-- TASK DESCRIPTION --
Give the tally of lines in the listing that include "computer". No other words belong in the answer.

-- DATASET --
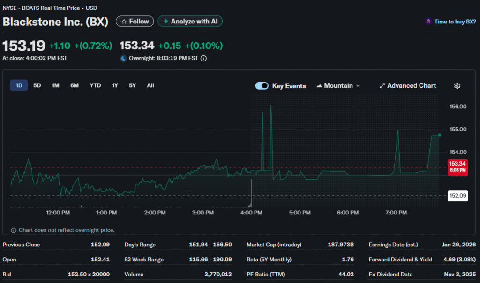Click the chart disclaimer info icon
The image size is (480, 283).
click(x=14, y=230)
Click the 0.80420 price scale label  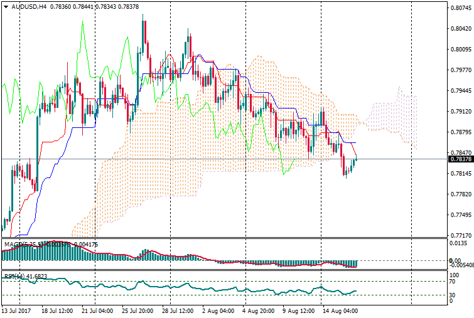pyautogui.click(x=460, y=29)
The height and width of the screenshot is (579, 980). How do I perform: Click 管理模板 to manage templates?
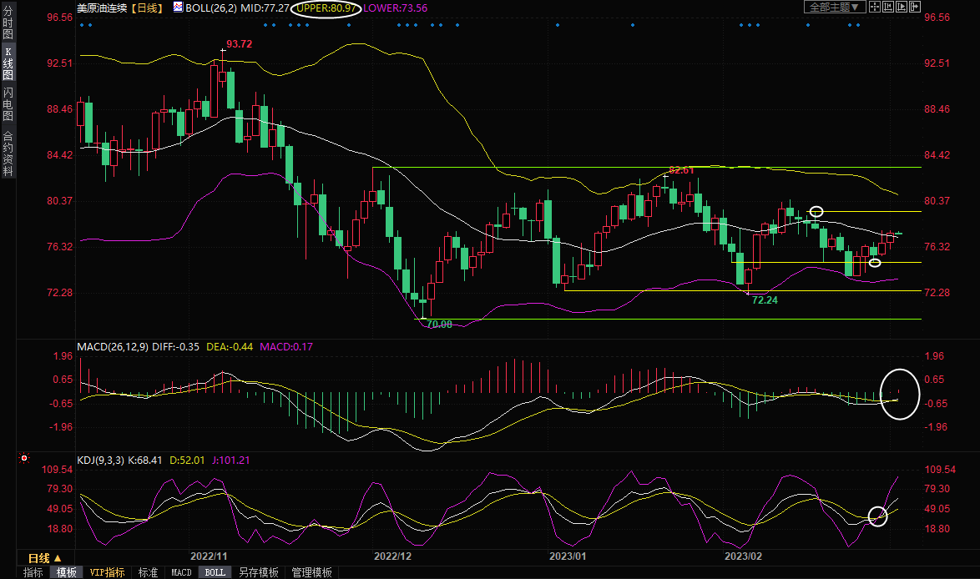click(311, 572)
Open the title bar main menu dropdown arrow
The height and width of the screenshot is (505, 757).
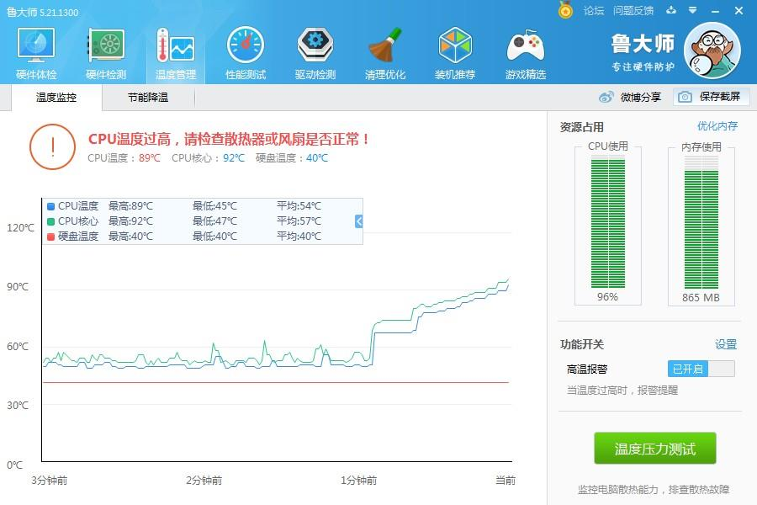(692, 10)
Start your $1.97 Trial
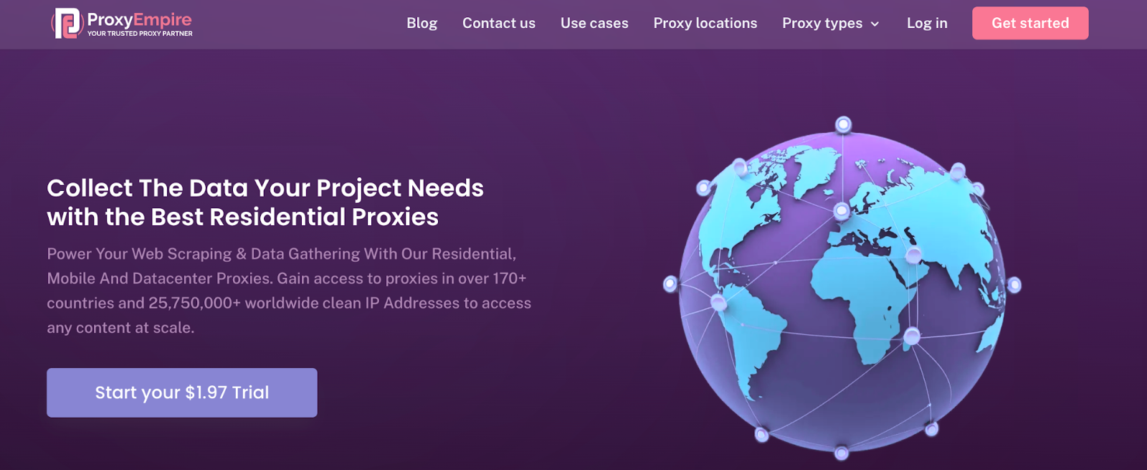This screenshot has height=470, width=1147. [x=182, y=393]
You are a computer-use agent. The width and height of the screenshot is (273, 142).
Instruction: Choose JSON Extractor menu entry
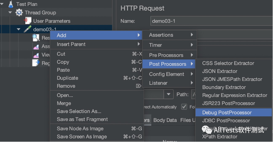pos(220,71)
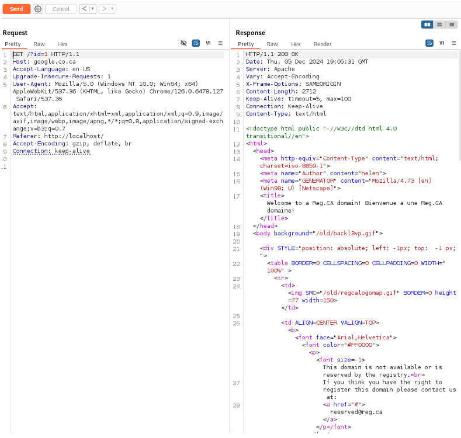Toggle word wrap in Request panel
This screenshot has width=461, height=438.
[196, 43]
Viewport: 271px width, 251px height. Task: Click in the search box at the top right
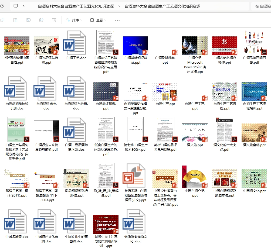pos(262,6)
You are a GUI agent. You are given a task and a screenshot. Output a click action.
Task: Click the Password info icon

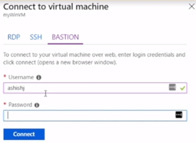[x=37, y=105]
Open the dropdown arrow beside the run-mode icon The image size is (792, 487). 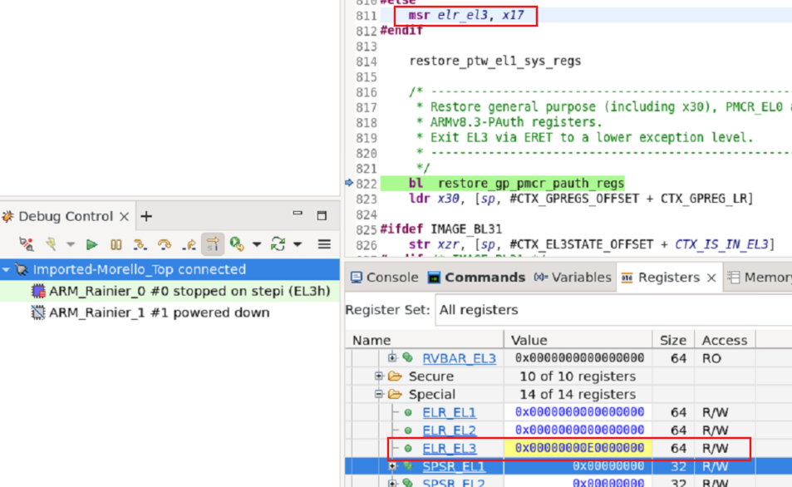pyautogui.click(x=256, y=244)
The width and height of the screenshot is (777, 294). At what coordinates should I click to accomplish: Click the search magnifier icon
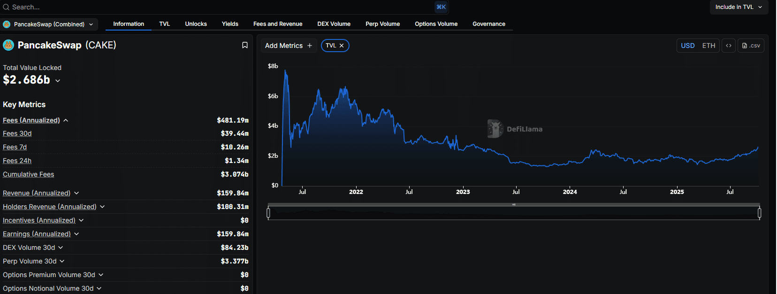pyautogui.click(x=6, y=7)
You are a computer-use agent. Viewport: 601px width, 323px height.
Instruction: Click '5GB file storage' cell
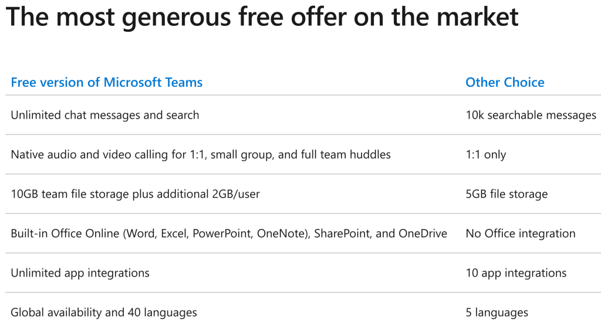507,194
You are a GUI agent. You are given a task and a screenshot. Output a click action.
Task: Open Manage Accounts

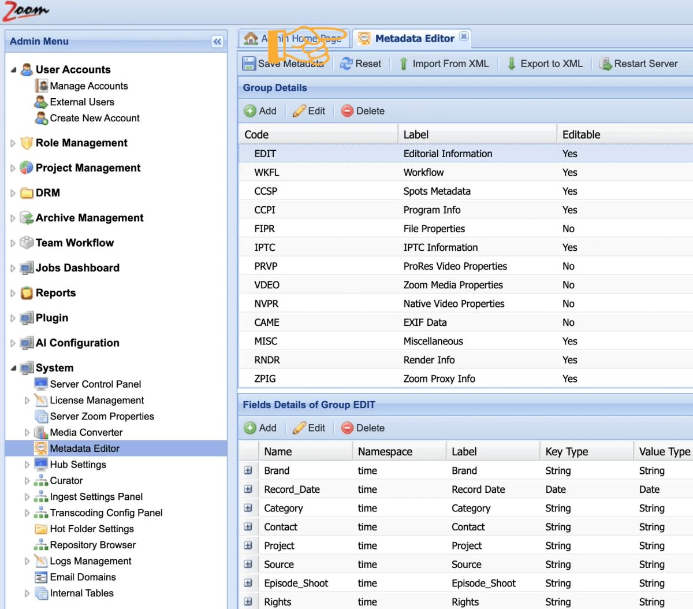(88, 86)
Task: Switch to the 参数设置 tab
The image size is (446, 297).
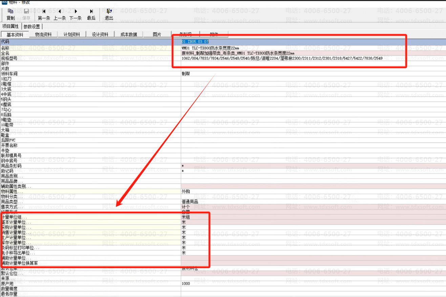Action: [32, 26]
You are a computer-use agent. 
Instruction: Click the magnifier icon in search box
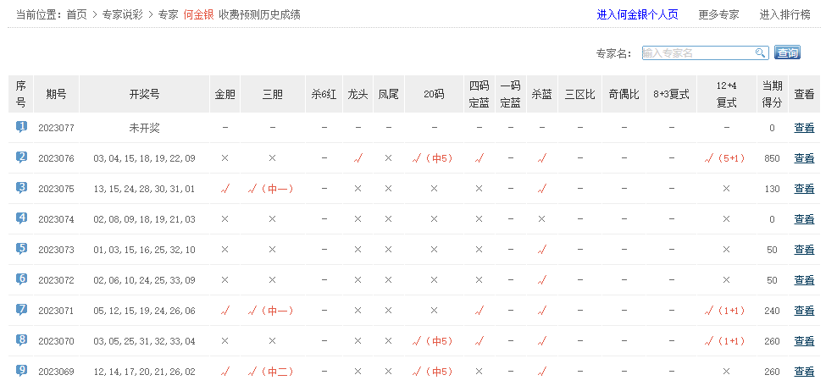click(x=760, y=53)
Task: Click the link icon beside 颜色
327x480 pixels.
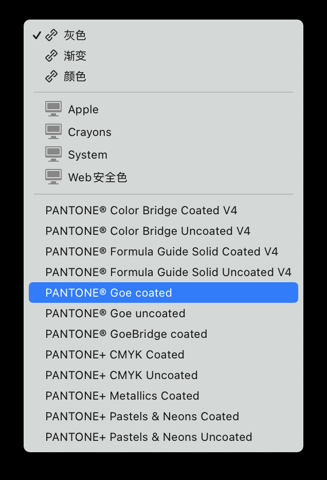Action: 51,77
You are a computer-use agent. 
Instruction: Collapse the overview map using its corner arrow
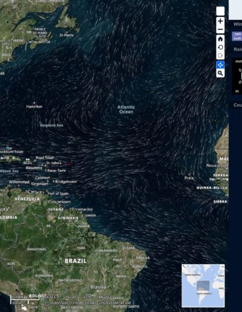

-- OUTPUT BELOW --
4